1. Get in the right mindset
Don’t think of your military experience as something that sets you apart from other applicants in a bad way—it is much more valuable than you realize. All you have to do is word your experiences in a way that helps your future employer see how what you learned during your time in service can apply to a civilian work environment.
Top tip: abandon all “military speak”
2. The importance of translation
During your time in the military you learned to speak a different language—a language that most civilians cannot relate to. Being able to speak these two languages is a valuable skill that will serve you well once you’ve landed a job. But for now just focus on translating this language into something potential employers cannot only understand but also use to view you in a positive light.
3. What to avoid
# 1: Your military background is likely filled with acronyms like XO, PCS, MOS and TDY.
But to a prospective boss, these designations are most likely complete gibberish and the last thing you want is someone having to Google every other word on your CV.
“The last thing you want is someone having to Google every other word on your CV.”
This rule goes for military awards too as they can be similarly unclear. Resist the temptation to stock your résumé with:
Instead, mention that fact that you were awarded for excellent job performance. If an award you received showcases outstanding skills that also apply to the job you are seeking, feel free to elaborate. This can set you apart from other applicants and further your case.
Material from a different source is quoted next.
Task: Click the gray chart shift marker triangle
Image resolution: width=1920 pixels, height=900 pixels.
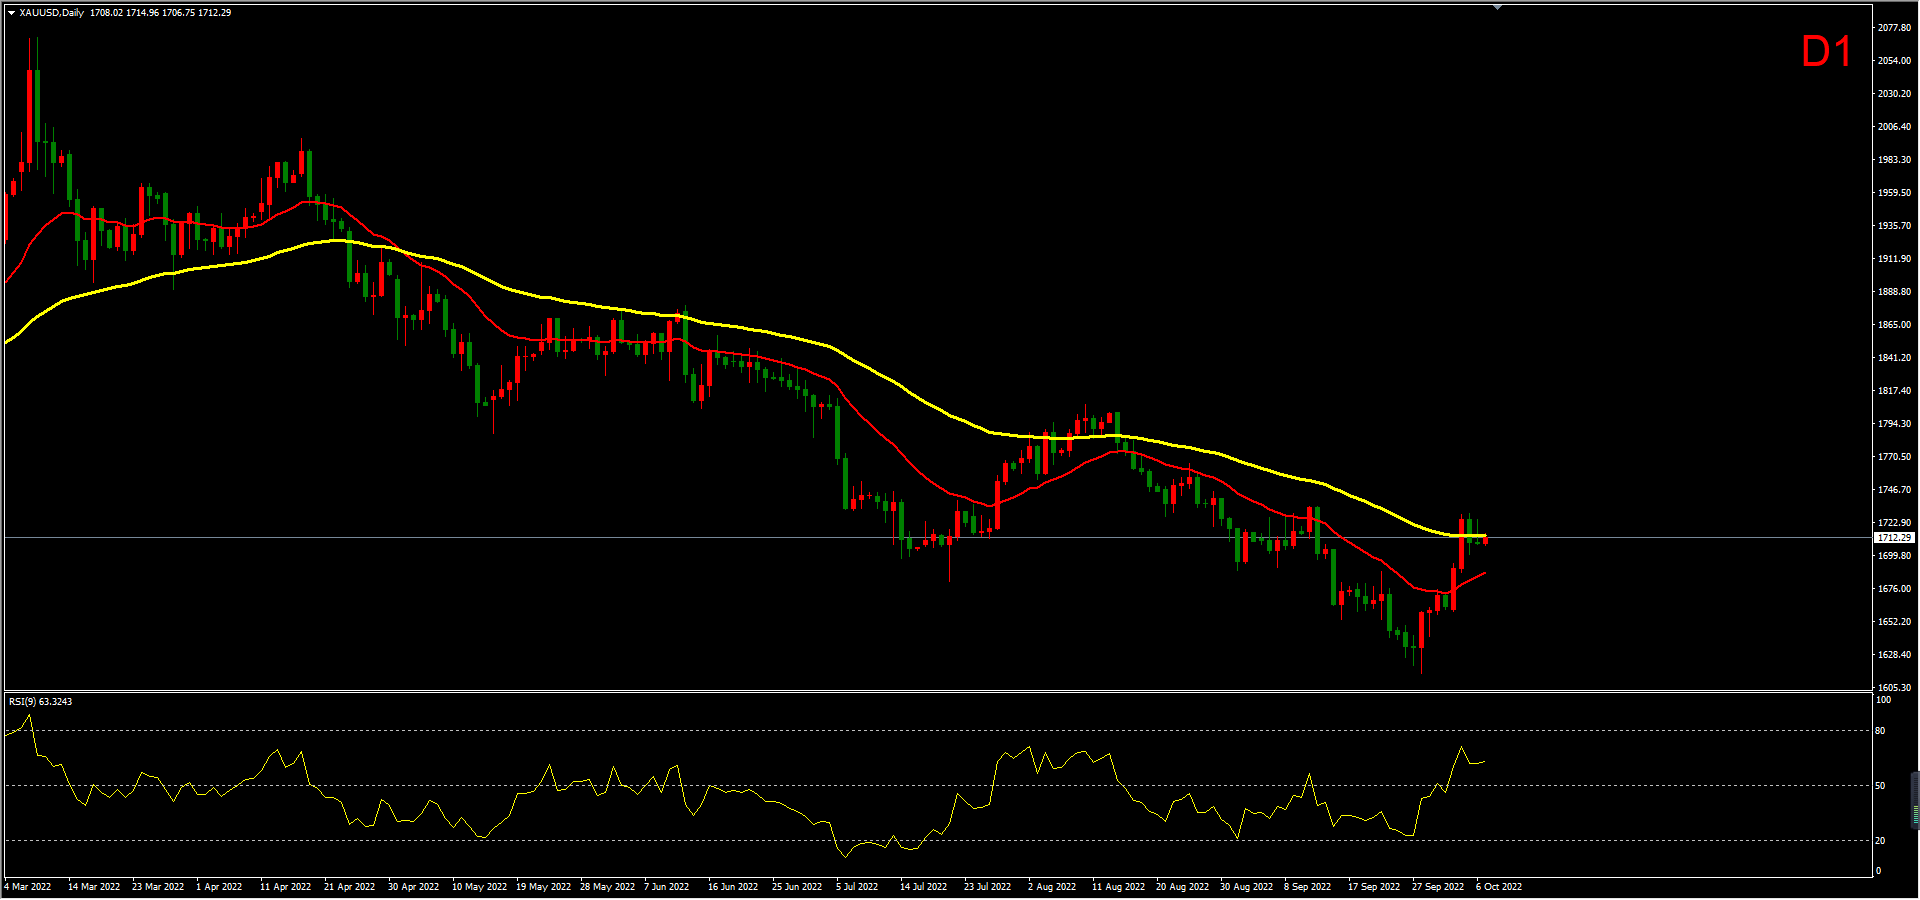Action: [x=1497, y=7]
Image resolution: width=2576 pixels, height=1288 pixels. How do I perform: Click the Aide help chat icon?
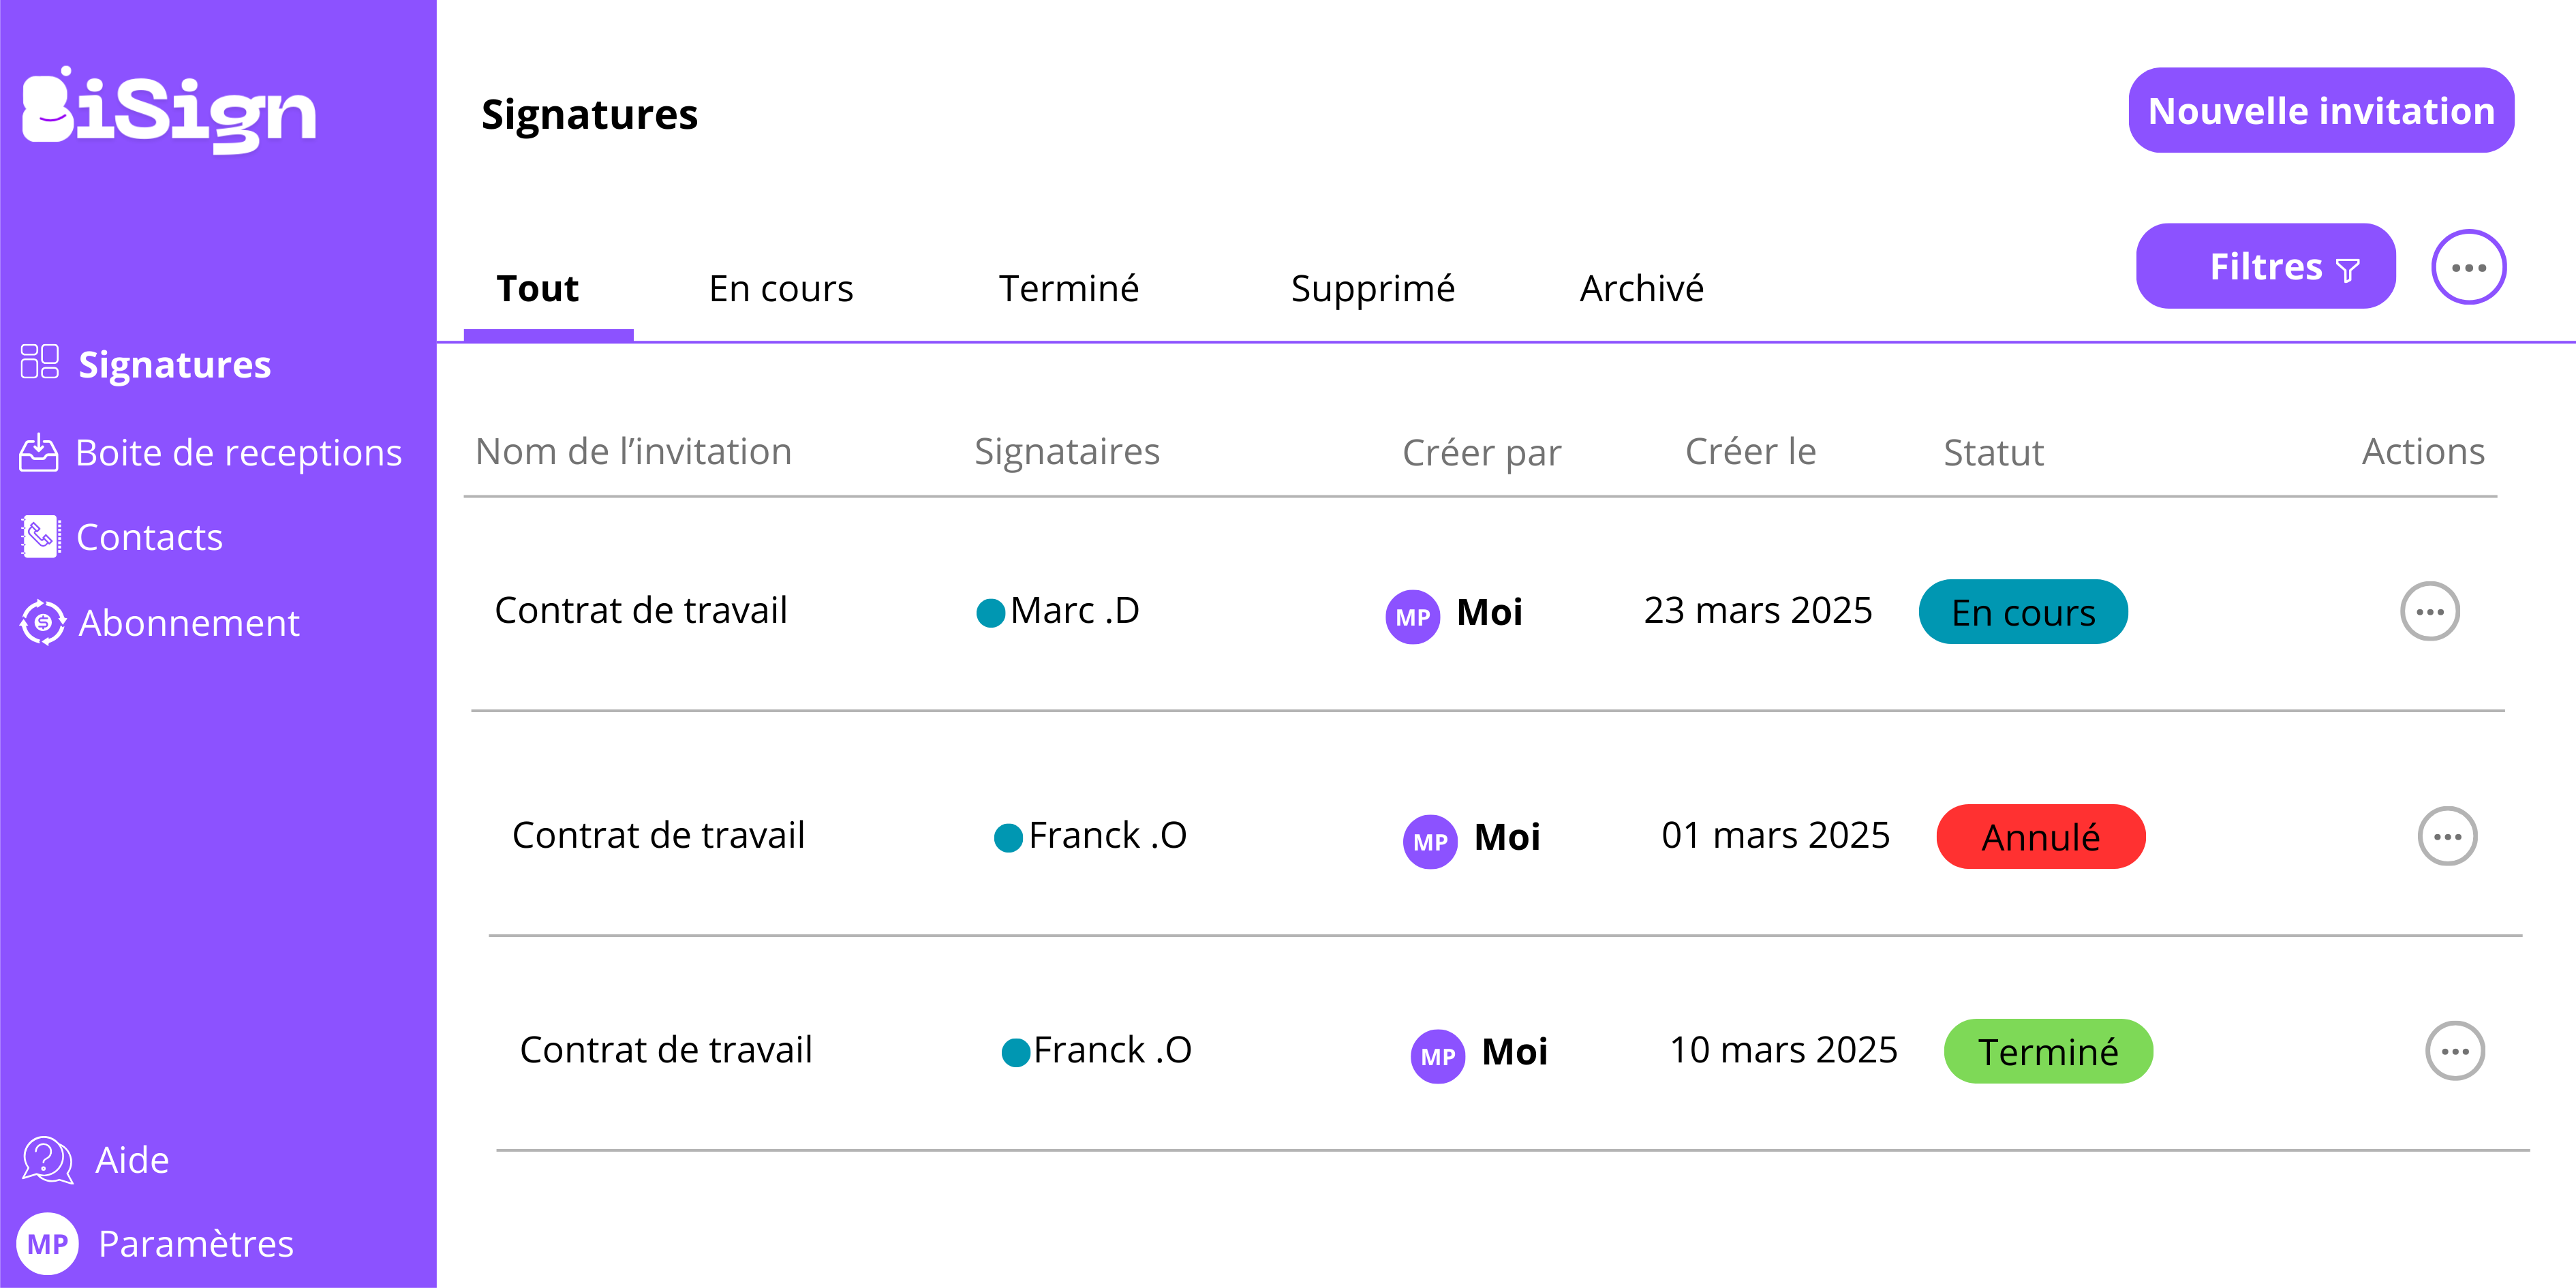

Overall, people hate to be confused, and seeing military abbreviations listed on your résumé might cause whoever is reviewing it to assume that you are:
- wrong for the job
- do not have the proper skillset
- are over-qualified
- or simply that don’t know how to talk to “regular” people
…even if none of that is true. Cue your résumé becoming a part of office wastebasket basketball.
# 2: Avoid exaggeration and do not lie. This might seem obvious, however, it’s easy to get carried away when writing a résumé. You might tempted beef up your CV by filling in the blank spaces with words that make you sound more professional. Stop right there.
Job recruiters and résumé readers are excellent at spotting fakes. Keep in mind that they receive hundreds of résumés for a single position and want to narrow down the pile as quickly as they can. This is why you should focus on sticking to the truth and highlighting the skills you possess that make you an attractive candidate.
First, think about the skills you gained during your military service that would be useful in the job field you are interested in:
- What were the main things you learned from your rank?
- Were you a squad leader?
- An Action Officer?
- Did you work in Administration?
- What kinds of missions did you go on?
- Where were you based?
- What was the biggest challenge you faced and how did you handle it?
The list goes on and on, and the more you consider your military experience the more material you’ll have to work with.
5. Organize your thoughts and quantify your experience
Second, make a list. This will save you time later when you write your résumé.
Some potential high-level skills might include such generic examples as these:
- team building
- technological experience
- executive experience
Once you have an outline of the general skills you acquired, it’s time to get more specific, like this:
- Senior Enlisted: 1st Sergeant, Sergeant Major,CSM, Project/Program Manager
- Civilian Skills: Supervising, managing, evaluating requirements and work productivity, training and motivating a team to perform in stressful conditions and meet deadlines, developing special programs to meet unique needs or resolve problems, setting policies and determining procedures, directing employee activities, resolving conflicts within the operation, etc.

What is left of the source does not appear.